Naturally this does not refer to races like the Derby or the Oaks, where horses are racing at 2500 metres for the very first time. But when you have horses which have failed at a mile or at ten furlongs (2000 metres), the only way you should ever consider backing them is (a) if you have good reason to believe that their failure can be discounted or (b) if you believe that the odds on offer are simply too good to turn down.

However, regardless of either of these conditions, if a horse has failed at a distance or under certain conditions on, say, three occasions, it is unlikely to be able to perform new tricks today. It may be hard to ignore it, but there is no place for the fainthearted or for that matter the softhearted in the hard world of racing.

Finally, then, I'm going to come down to two races as the key races to follow right through the spring. For that matter, you could do worse than to list every starter in these races and watch its progress for the rest of the season at least. The first, and I'm sure you have guessed already, is the Craiglee Stakes.

This is a race which, year after year, throws up winner after winner. An interesting thing about this key race is that the finishing order is not the ultimate pointer. The clue is simply to have started in the event! And the other race for allcomers is the Turnbull. Only good horses win the Turnbull. I'm blest if I know why it's not a Group 1.

THE KEY SPRING RACES
The key races for spring need to be recognised and acted upon. We need to use our diaries to keep tabs on who does what in these races.

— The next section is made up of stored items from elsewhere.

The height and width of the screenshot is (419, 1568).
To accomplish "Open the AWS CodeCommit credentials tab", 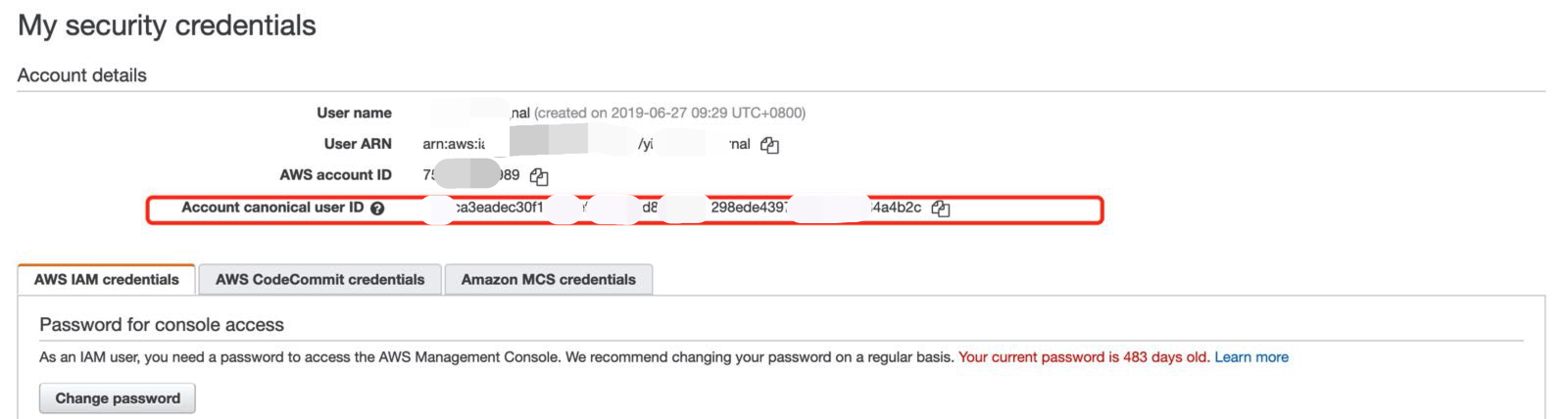I will point(319,279).
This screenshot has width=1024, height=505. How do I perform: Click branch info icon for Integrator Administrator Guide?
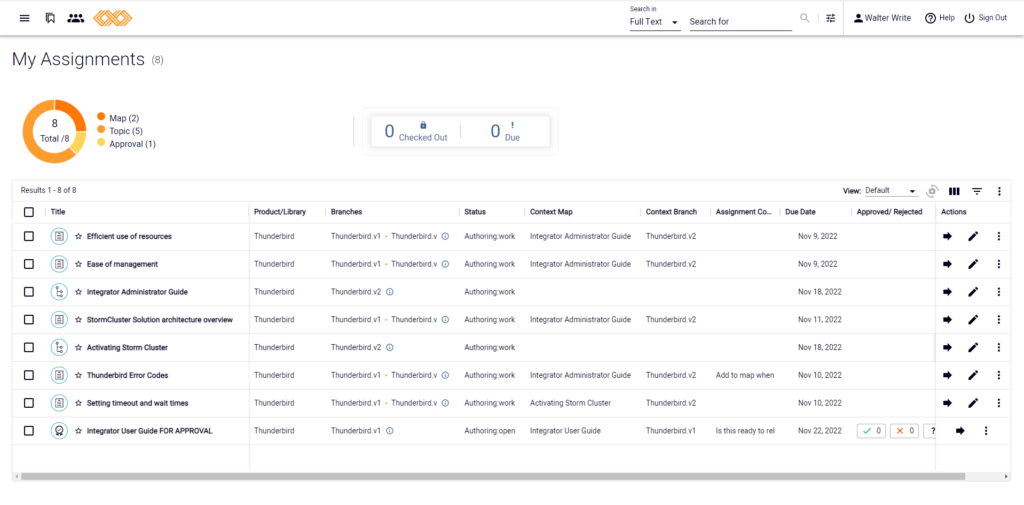390,292
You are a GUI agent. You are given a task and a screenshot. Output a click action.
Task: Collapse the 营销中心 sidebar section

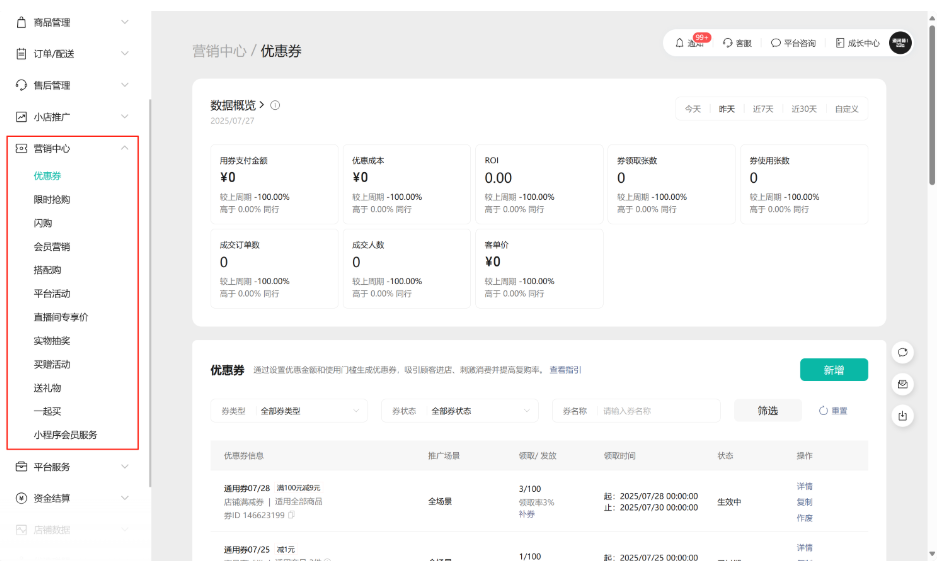point(124,148)
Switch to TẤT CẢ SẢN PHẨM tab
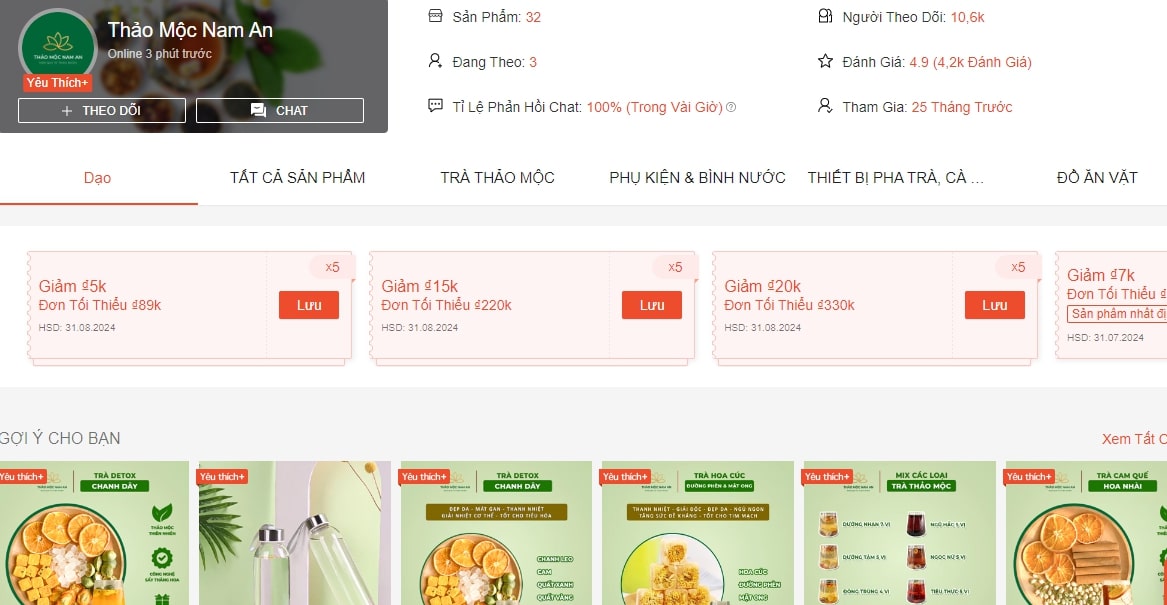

Many of them are regarded as lead up races and in being realistic, we must make notes that reflect runs by horses which are not yet at their top.

It is very easy to identify a ""new champion" in Sydney in late August. Every year I make the statement that there will be three or four new "champions" before we've had Father's Day. For those who've forgotten, that occurs every year early in September.

Horses which come to their top quickly, such as Dance Hero, are likely again to be hailed as our next champion, or at least something to be followed right through the spring.

The truth is less attractive every year, or at least nearly every year. That truth is that some horses peak more quickly than others, some horses have a more thorough preparation before they attend the racetrack, some horses only have one race in sight (and if they pick up something else along the way it's often more by good luck than anything else), and some horses just keep promising right through the spring.

We will be looking at the various races which precede the Sydney major carnival and we will do the same thing in Melbourne.

I think it's also fair to point out that some races are tagged with the title of "good guide"' when they don't really deserve it. As a Novocastrian, I'm probably going to be lynched by making the point that the Newcastle Cup is one of those races.

Every year journalists take a ride on the cup for the preceding couple of days, making all sorts of speculative noises, and after the cup is run two or three of the runners are identified as horses to follow through the spring.

I would just love to say that this is the way to travel, but it isn't. Watch out for races which your Miller's Guide quite clearly shows are white elephants. Or red herrings, you can take your pick.

Whichever way you look at it, don't fall for the hype.